During the period October 2015 to September 2016, 989 patients were registered on the Electronic Palliative Care Coordination System (EPaCCS). This represents 40% of annual deaths and 54% of anticipated deaths. During the period February 2016 to January 2017, approximately 1000 patients accessed one or more formal end-of-life care service. This represents 41% of annual deaths and 55% of anticipated deaths.

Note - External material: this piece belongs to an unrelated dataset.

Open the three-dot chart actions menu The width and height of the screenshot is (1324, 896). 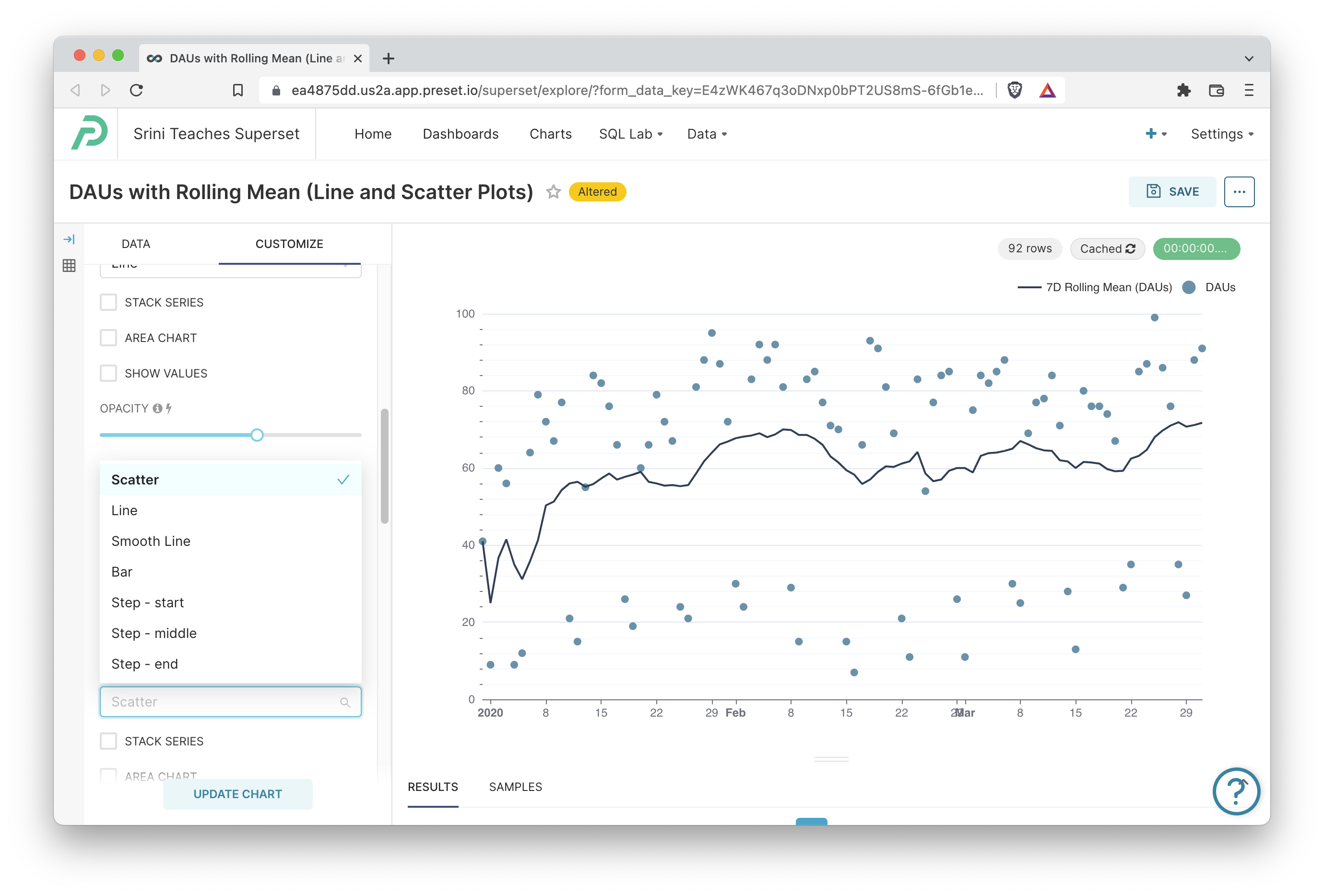(1239, 192)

In Nottingham, the most common place of death is hospital (57%), followed by home (24%) care home (17%), other (2%) and hospice (0% - Nottingham provides community beds instead of hospice beds). In terms of ranking, this is consistent with the national picture, but there are some significant differences in place of death. Nottingham citizens are significantly more likely compared to England as a whole to die in hospital (57% and 47% respectively) and significantly less likely to die in care homes (17% and 23% respectively). Given that quality of end-of-life care is considered best in hospices, the home and care homes as opposed to hospitals, these statistics suggest that improvements are required to reduce the number of hospital deaths in Nottingham. Outcomes are significantly improved for citizens registered on the EPaCCS, the use of which increases the proportion of people dying in their preferred place.

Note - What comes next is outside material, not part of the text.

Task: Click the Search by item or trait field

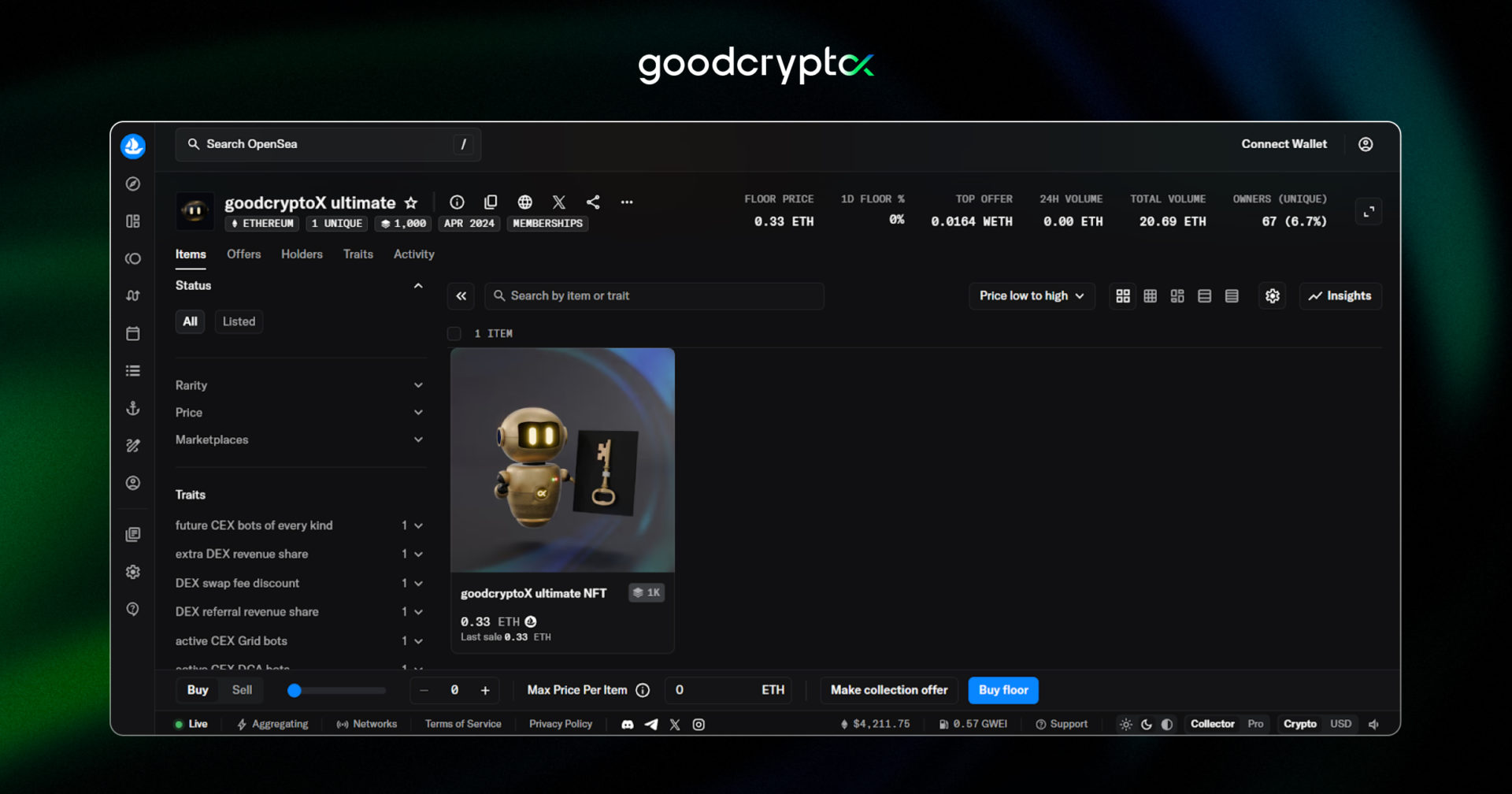Action: tap(654, 296)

National evidence has revealed differences in access and quality of care across a number of factors. These include age, diagnosis, ethnic background and social circumstances. Socio-economic deprivation has been identified as a risk indicator for poor end-of-life care outcomes. As Nottingham ranks 8th most deprived out of the 326 districts in England, this poses a challenge to ensuring positive outcomes. There are a number of disparities and unmet needs in terms of access to, and receipt of, care among the BAME population (the 2011 Census shows that Nottingham’s BME population is 35%). People with learning disabilities may also experience difficulties in accessing end-of-life care that meets their specific needs.
In Nottingham the population of citizens aged 60 years and over is expected to increase by 7% by 2021. This age group accounts for 87% of deaths. Dementia is expected to increase by 15% between 2015 and 2020, and there will also be an increase in limiting long-term illness and moderate or severe learning disability. As a consequence there will be an increasing demand for end-of-life care.

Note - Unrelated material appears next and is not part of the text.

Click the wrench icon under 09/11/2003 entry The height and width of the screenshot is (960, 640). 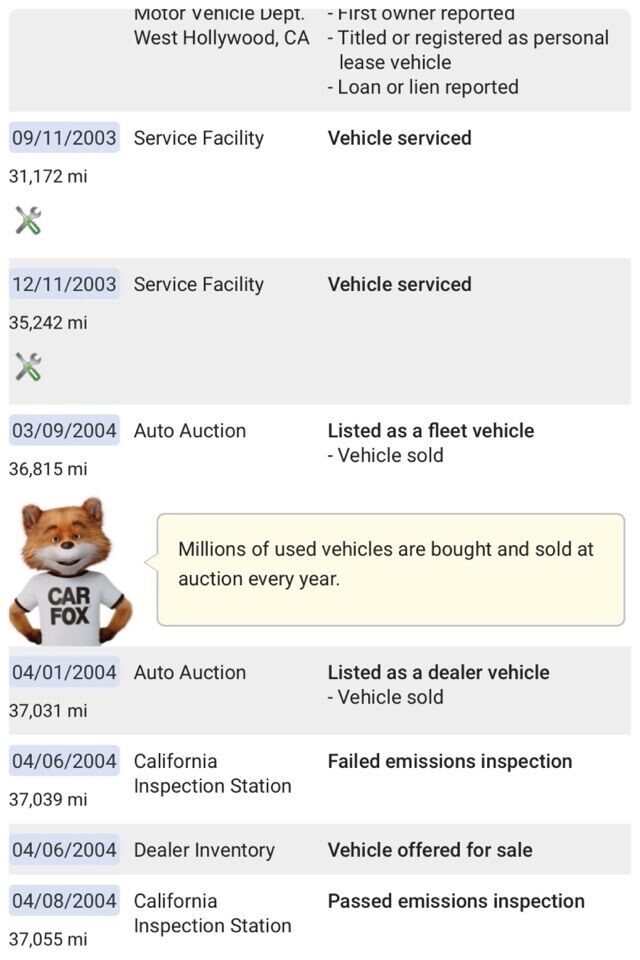point(28,220)
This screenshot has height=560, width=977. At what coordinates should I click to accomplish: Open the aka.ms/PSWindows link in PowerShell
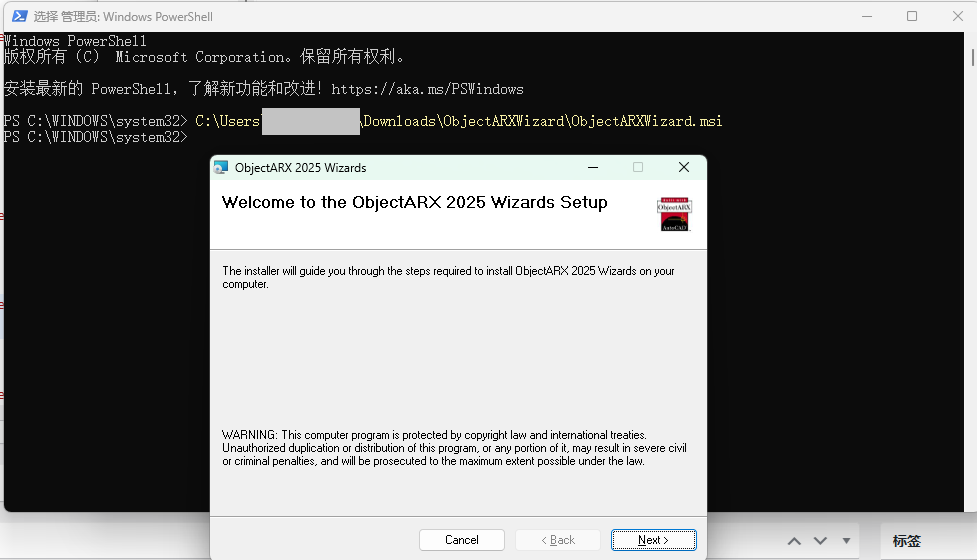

Like most other areas in the country, homelessness in Nottingham has increased over recent years. In 2016-17 there was an average of 19 approaches per day to the local authority Housing Aid service from new households requiring assistance as homeless or threatened with homelessness, a rate of 33 per 1000 households. 23% of approaches resulted in a homeless application. This represents a rate of 6.7 applications per 1000 households, higher than the national average of 4.9 per 1000 households. 48.2% of these applications were accepted, which is relatively in line with the national average.
43.4% of applications were as a result of a private sector tenancy ending (figure 5). This represents a dramatic rise on previous years. Other reasons include domestic violence, non-violent relationship breakdown and relatives or friends asking a person or persons to leave their home.
Figure 5: Ending of a private sector tenancy as percentage of all reasons for homelessness
The past year has seen a significant increase of 150% in the number of rough sleepers in Nottingham. The most recent official figure is 35 rough sleepers in 2016. The rough sleeping rate per 1000 households is now the same in Nottingham as in London.
It is important to note that the data does not give an absolute reflection of homelessness in the City, with the hidden homeless not being included.
Frontline agencies report the main issues for those who are homeless as poor mental health, multiple and complex needs, increased use of New Psychoactive Substances (NPS) and increased ethnic diversity and language barriers.